## Extract provided
⟨
NOTE: The Drift details are also available from the Stack detail screen. On the Stacks screen, click the drift-lab-with-sqs stack to go to the details screen. As part ofthe stack detail information, notice Drift status with a View details link.

  1. The Drift Details screen shows information of the last drift operation executed for the stack. Notice the Drift status is DRIFTED.

  2. On the Resource drift status section, observe the drift status for DeadLetterQueue is IN_SYNC since no changes were made. However, the status for InputQueue is MODIFIED since the properties specified in the stack's template do not match the live state of the resource.

  3. Click to expand InputQueue. On the ride side, under Differences, click Select all. Note that this will highlight the differences in the template.
⟩
## Stored data
⟨
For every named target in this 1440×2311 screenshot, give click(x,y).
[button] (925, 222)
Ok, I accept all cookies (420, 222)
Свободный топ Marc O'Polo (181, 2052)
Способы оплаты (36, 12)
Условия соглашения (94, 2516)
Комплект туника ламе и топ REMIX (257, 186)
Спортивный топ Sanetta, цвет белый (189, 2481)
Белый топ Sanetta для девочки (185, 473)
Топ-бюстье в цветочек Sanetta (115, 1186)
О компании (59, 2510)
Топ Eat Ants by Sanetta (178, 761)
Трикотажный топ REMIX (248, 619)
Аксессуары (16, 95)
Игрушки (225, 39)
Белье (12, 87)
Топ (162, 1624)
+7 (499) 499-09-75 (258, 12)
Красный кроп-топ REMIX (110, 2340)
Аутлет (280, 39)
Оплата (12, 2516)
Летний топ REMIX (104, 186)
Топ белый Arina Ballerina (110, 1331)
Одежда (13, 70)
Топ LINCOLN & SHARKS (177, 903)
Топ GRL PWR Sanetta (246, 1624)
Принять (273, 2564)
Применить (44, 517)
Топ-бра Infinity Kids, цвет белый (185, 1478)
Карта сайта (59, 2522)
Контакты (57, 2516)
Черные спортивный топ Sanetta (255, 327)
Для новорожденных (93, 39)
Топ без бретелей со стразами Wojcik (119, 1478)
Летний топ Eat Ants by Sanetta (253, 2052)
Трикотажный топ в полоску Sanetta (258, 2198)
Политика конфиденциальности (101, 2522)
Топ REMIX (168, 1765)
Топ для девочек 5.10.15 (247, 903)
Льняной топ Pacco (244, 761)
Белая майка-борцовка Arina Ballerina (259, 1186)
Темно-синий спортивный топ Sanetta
⟩
## Required work
- a) In the excerpt on stack drift details, what drift status does DeadLetterQueue have?
- b) List every drift status value that the excerpt on stack drift details names.

## Solved tasks
- a) IN_SYNC

- b) DRIFTED, IN_SYNC, MODIFIED